The district, which serves 4,400 students at the high school level across six campuses, plus more than 3,000 community members in an adult learning program, is also using Nutanix cloud backup and disaster recovery services. Fishtrom says the business continuity aspect of the Nutanix service is particularly important, since the district was once hit with a successful ransomware attack.

The road ahead 

When Nutanix announced earnings in May, the company said the number of sales opportunities in the pipeline grew more than 30% over the first three quarters of the fiscal year, and the total dollar value of those opportunities increased 50%. However, while the number of large deals currently under negotiation is increasing, so is the time it’s taking to finalize those deals. 

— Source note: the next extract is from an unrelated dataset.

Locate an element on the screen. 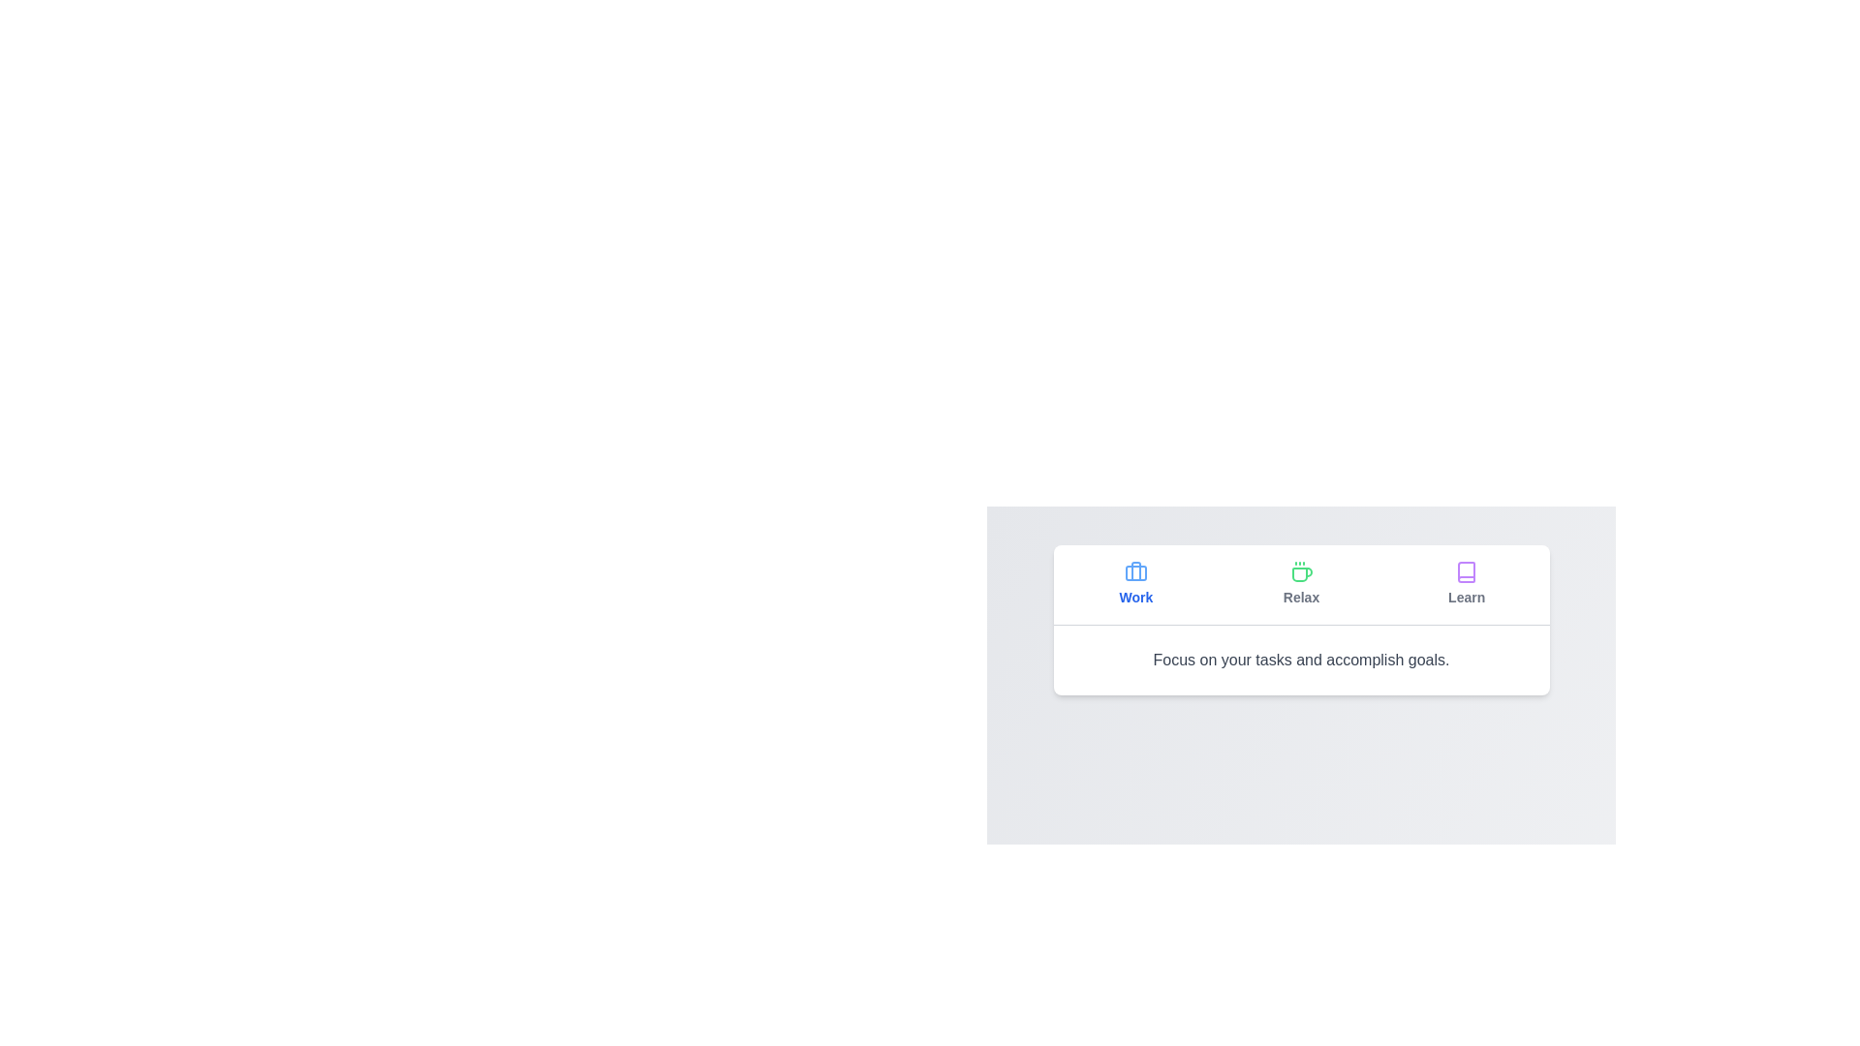  the Relax tab to switch to it is located at coordinates (1301, 584).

Jason Ader, an analyst at William Blair, wrote: “Full-year guidance assumes modest impact from the VMware displacement opportunity and developing OEM partnerships, both of which should have a more material impact in fiscal 2025,” which is when stock analysts are anticipating that Nutanix will begin showing sustained profits.

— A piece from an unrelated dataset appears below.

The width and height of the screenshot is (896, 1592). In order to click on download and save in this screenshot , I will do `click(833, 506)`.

Even without an immediate impact from VMware defections, Nutanix did report solid revenue growth in its latest quarter, with a 17% increase in year-over-year revenue and a 24% increase in annual recurring revenue, as it climbs toward the $2B annual revenue mark. 

“The company is firing on all cylinders, beating earnings estimates and rapidly expanding its portfolio to match the continually shifting needs of enterprise IT,” says Steve McDowell, chief analyst at NAND Research. “No infrastructure management software company has as broad a portfolio, disciplined execution, and as devoted a customer base.”